(Task to carry out):
Copy the lines from the one containing "Go to the About page" through the one containing "(x=246, y=230)", substituting "desktop assistant" for "GUI agent" and changing nothing else.

(Data listing):
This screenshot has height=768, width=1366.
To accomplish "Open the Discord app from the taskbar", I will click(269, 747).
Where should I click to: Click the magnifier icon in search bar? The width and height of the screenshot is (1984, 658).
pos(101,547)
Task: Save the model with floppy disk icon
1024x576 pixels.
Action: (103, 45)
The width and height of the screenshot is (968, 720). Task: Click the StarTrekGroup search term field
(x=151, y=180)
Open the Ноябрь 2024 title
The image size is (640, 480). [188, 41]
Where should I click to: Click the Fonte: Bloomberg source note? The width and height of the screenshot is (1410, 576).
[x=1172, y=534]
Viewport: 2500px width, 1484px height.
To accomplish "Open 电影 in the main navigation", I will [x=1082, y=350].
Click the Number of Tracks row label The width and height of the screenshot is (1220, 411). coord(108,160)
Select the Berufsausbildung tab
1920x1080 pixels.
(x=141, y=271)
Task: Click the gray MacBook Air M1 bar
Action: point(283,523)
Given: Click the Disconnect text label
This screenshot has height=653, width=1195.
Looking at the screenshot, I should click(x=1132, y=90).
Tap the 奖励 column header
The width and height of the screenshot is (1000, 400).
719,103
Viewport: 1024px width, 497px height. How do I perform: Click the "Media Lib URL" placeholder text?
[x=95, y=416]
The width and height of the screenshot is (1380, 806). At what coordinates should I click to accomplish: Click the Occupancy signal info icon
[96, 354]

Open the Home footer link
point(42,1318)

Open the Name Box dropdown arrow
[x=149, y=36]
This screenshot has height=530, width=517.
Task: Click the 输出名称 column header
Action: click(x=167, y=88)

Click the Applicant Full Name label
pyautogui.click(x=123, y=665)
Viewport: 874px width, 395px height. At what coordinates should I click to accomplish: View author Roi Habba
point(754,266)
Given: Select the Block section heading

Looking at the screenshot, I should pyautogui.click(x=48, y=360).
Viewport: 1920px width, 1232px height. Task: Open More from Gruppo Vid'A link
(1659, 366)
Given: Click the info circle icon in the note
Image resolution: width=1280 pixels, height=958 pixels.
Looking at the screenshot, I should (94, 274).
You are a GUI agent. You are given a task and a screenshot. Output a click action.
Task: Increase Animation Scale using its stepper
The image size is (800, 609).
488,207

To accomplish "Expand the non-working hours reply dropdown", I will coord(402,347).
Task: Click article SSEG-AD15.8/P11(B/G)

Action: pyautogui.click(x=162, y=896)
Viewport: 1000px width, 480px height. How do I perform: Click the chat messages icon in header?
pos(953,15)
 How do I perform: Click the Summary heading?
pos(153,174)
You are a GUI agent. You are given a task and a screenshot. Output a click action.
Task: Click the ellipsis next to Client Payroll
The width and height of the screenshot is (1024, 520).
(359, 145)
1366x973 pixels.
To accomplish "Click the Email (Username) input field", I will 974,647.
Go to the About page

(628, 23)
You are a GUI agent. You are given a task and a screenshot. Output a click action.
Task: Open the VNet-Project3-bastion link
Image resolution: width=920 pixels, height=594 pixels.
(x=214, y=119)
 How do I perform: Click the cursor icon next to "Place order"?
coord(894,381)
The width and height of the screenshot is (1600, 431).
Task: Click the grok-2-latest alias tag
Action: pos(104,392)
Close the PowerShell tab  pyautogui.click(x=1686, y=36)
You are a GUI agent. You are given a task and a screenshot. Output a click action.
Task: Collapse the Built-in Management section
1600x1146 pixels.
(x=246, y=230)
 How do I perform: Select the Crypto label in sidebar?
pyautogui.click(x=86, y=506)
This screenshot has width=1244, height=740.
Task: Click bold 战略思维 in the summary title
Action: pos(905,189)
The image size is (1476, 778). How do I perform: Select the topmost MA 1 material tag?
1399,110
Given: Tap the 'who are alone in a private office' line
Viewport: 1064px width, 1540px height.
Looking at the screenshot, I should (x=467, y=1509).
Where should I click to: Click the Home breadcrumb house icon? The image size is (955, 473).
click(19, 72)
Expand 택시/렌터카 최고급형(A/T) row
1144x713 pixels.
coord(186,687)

(Task solution):
Go to the About page

(628, 23)
You are a desktop assistant. You are given a task and a screenshot. Output a click action.
Task: Open the VNet-Project3-bastion link
Image resolution: width=920 pixels, height=594 pixels.
(x=214, y=119)
 How do I perform: Click the cursor icon next to "Place order"?
coord(894,381)
The width and height of the screenshot is (1600, 431).
Task: Click the grok-2-latest alias tag
Action: pos(104,392)
Close the PowerShell tab  pyautogui.click(x=1686, y=36)
You are a desktop assistant. You are given a task and a screenshot. Output a click action.
Task: Collapse the Built-in Management section
1600x1146 pixels.
(x=246, y=230)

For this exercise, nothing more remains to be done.